Algo parecido ocurrió con el P. Mario Leonfanti, de la congregación salesiana, que realizaba una admirable labor de asistencia a los familiares de “desaparecidos” y presos en el Movimiento Ecuménico por los Derechos Humanos. Debió retirarse por la presión que ejerció sobre sus superiores el arzobispo Aramburu, a quienes advirtió que en caso de no hacerlo le retiraría sus licencias sacerdotales. Leonfanti, sin embargo, siguió trabajando con familiares de las víctimas, en forma más discreta, en un taller instalado en la parroquia de Nuestra Señora de los Remedios, en el barrio de Mataderos, donde ha desarrollado una admirable labor. Posteriormente fue trasladado a Zárate.
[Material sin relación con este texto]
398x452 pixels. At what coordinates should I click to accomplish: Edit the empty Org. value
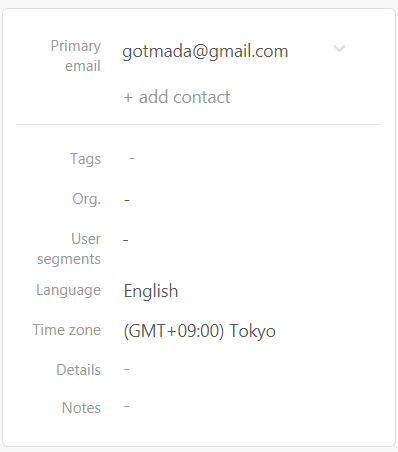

Más penosas han sido las vicisitudes del sacerdote capuchino Antonio Puigjané. “Desde que conocí su drama –explicó en una entrevista con Mona Mocalvillo en la revista Humor– el eje de mi vida han sido las madres de los desaparecidos”. Se lo ve siempre en la plaza de Mayo. Fue llevado preso y ha sido reiteradamente amenazado. El cardenal Aramburu le dijo en una ocasión en que lo llamó para reprenderlo, que lo que hacía con las madres era “antievangélico”. “Que lío monseñor, le contestó con su paciente e ingenuo modo de hablar, porque a mi me parece antievangélico lo que usted dice”. El P. Antonio, como es conocido, dirigió encendidas epístolas públicas con duros términos a la Conferencia Episcopal y al cardenal Aramburu. Obtuvo que se lo desterrara a Córdoba hasta recalar en una villa miseria de Quilmes Oeste, donde ejerce su ministerio entre los pobres, en la diócesis de monseñor Novak, aunque tiene prohibido celebrar misa en Buenos Aires, Lomas de Zamora y Tucumán. Pero la persecución prosigue. Desde el arzobispado de Buenos Aires y la nunciatura llueven las denuncias a la Santa Sede y un funcionario romano de la Sagrada Congregación de Religiosos ha escrito a sus superiores en la Orden de Frailes Menores Capuchinos requiriendo que se tomen medidas contra él.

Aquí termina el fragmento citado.